▶ _Problem details_
Copy word for word the line containing "Task: Select the Results tab" together with all lines following it to the end of the listing below, without the pictures.

▶ _Records shown_
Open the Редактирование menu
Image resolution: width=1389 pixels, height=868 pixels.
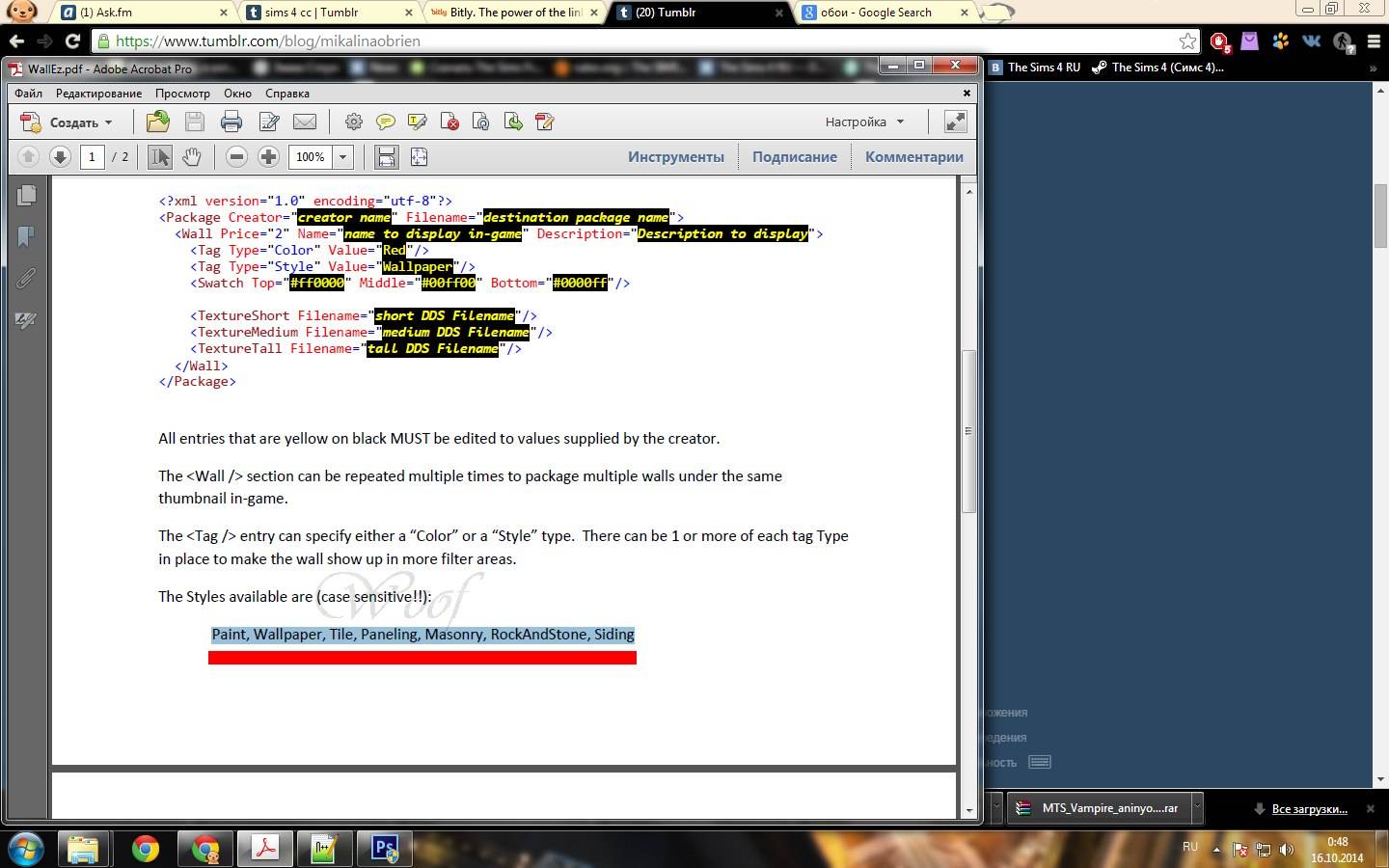[98, 94]
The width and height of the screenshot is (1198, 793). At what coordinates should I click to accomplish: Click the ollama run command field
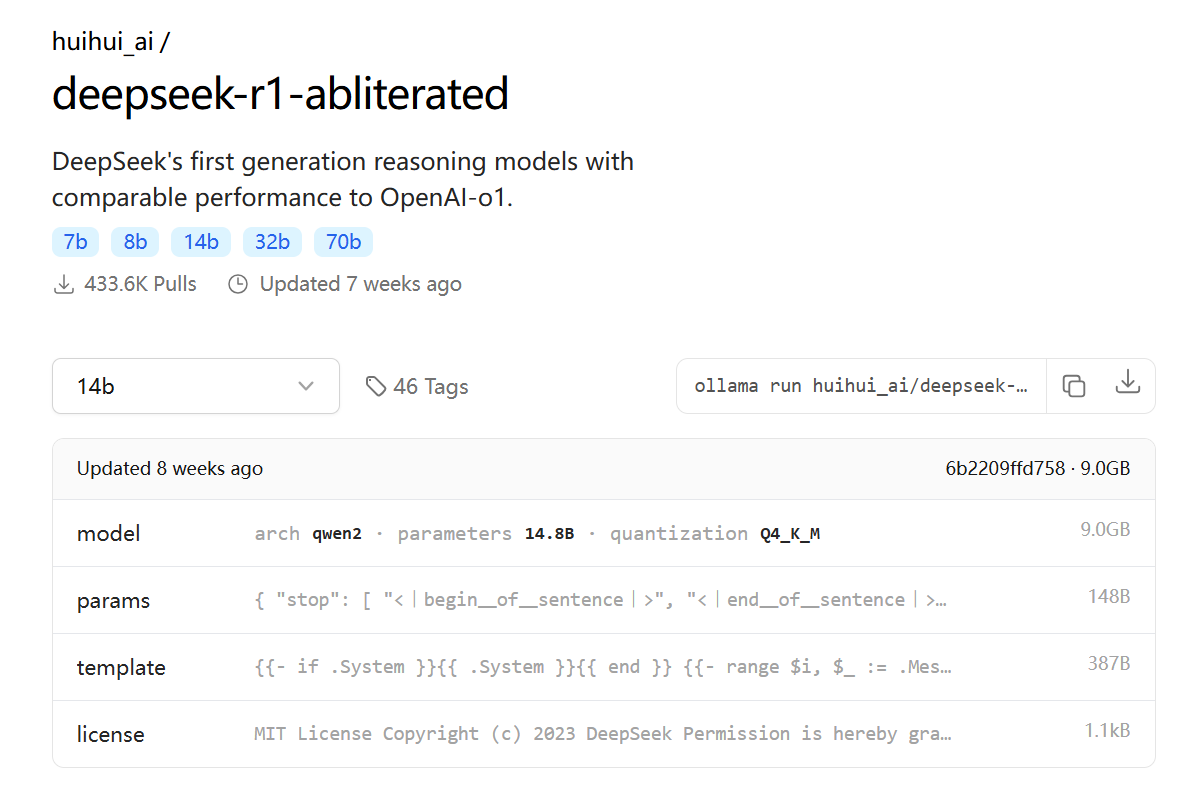[861, 386]
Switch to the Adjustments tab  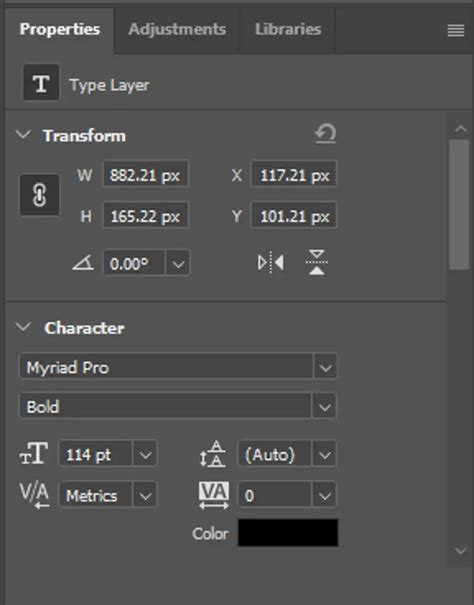tap(177, 29)
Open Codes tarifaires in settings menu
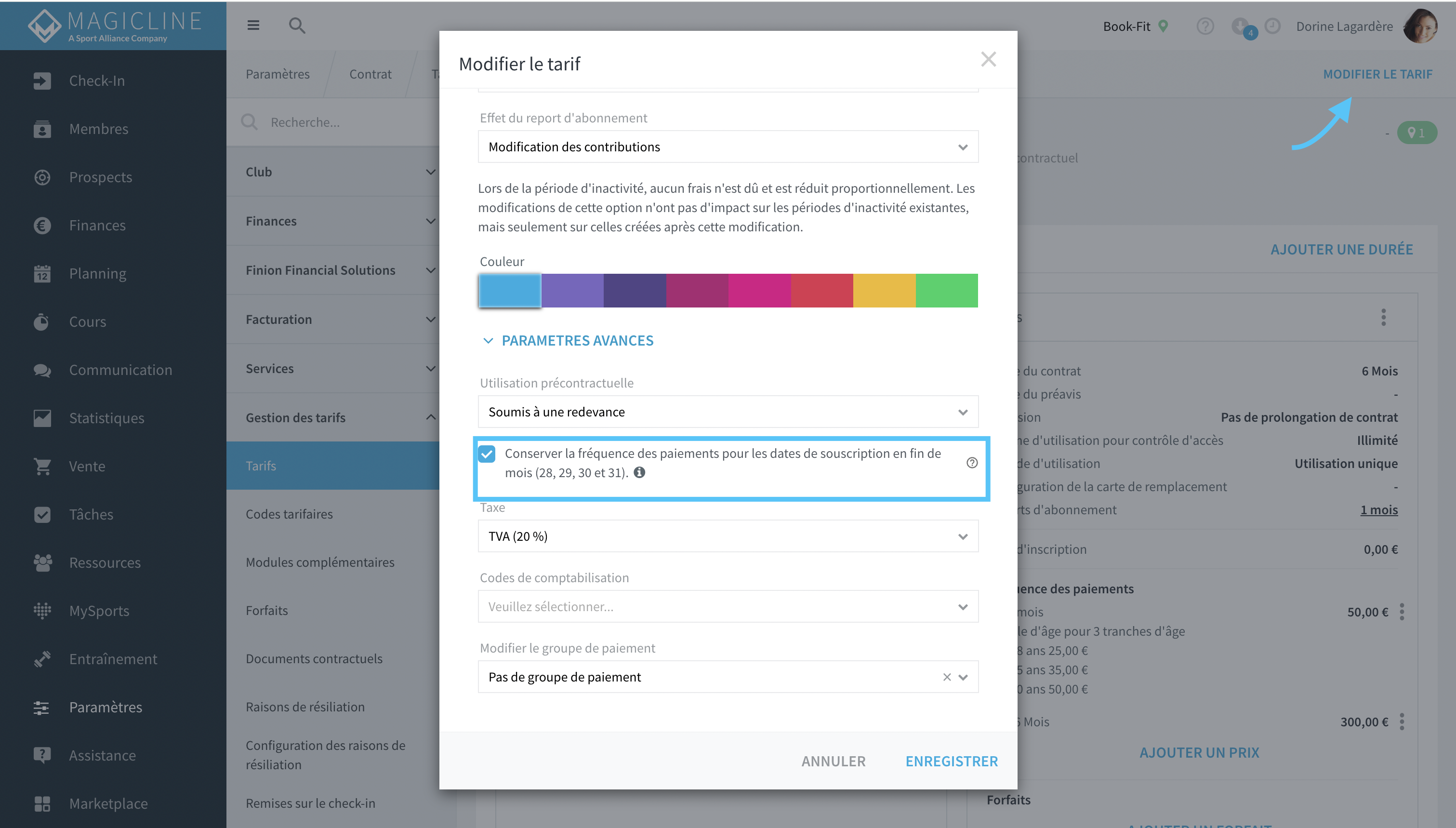1456x828 pixels. (x=289, y=514)
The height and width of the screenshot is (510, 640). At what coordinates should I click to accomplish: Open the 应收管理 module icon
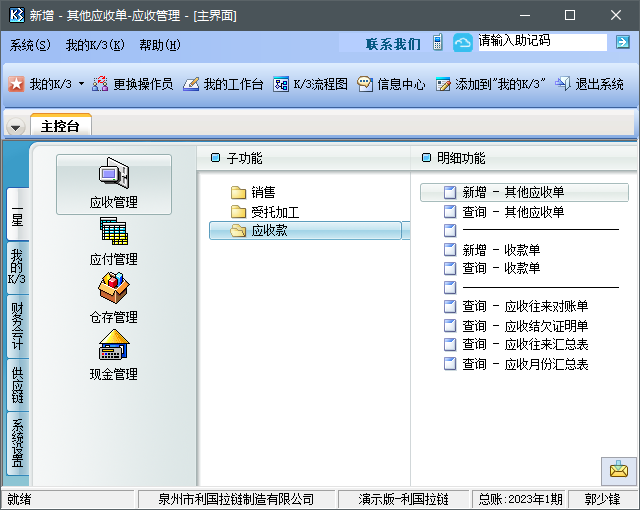click(x=113, y=174)
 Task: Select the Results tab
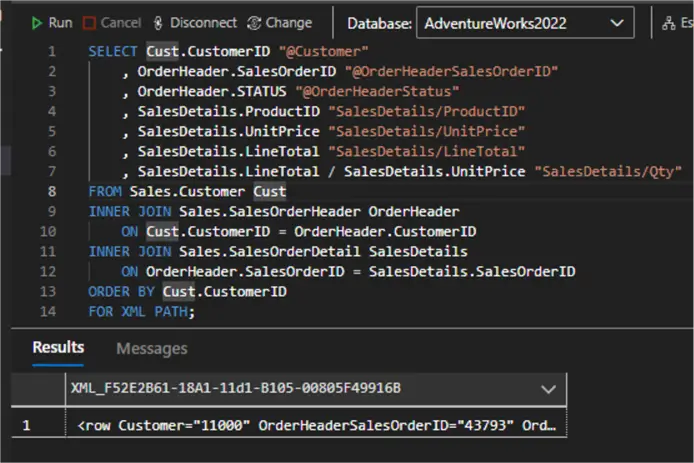click(x=58, y=348)
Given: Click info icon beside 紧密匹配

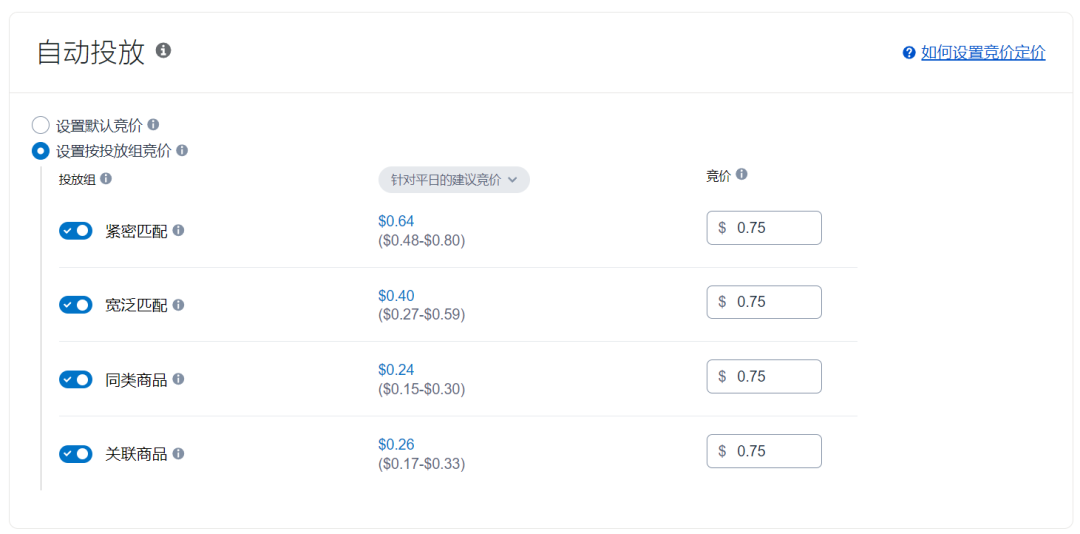Looking at the screenshot, I should pos(178,230).
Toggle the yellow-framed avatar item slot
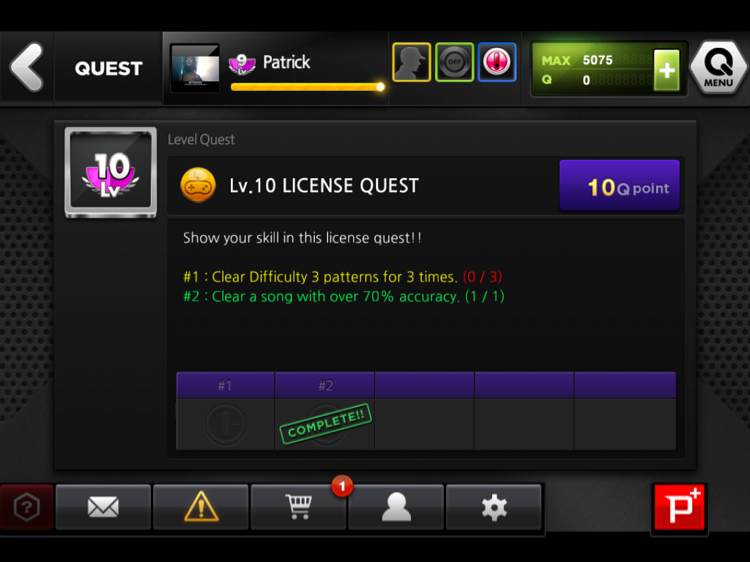Viewport: 750px width, 562px height. (411, 62)
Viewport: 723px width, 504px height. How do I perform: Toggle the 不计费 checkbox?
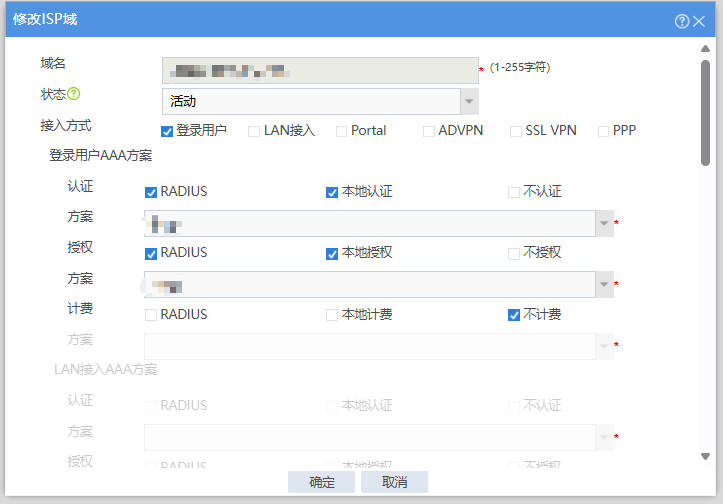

▶ _Final answer_
 Task: Select the Results tab
click(x=58, y=348)
Given: Click info icon beside 紧密匹配

Looking at the screenshot, I should pos(178,230).
Toggle the yellow-framed avatar item slot
Viewport: 750px width, 562px height. (411, 62)
Viewport: 723px width, 504px height. How do I perform: Toggle the 不计费 checkbox?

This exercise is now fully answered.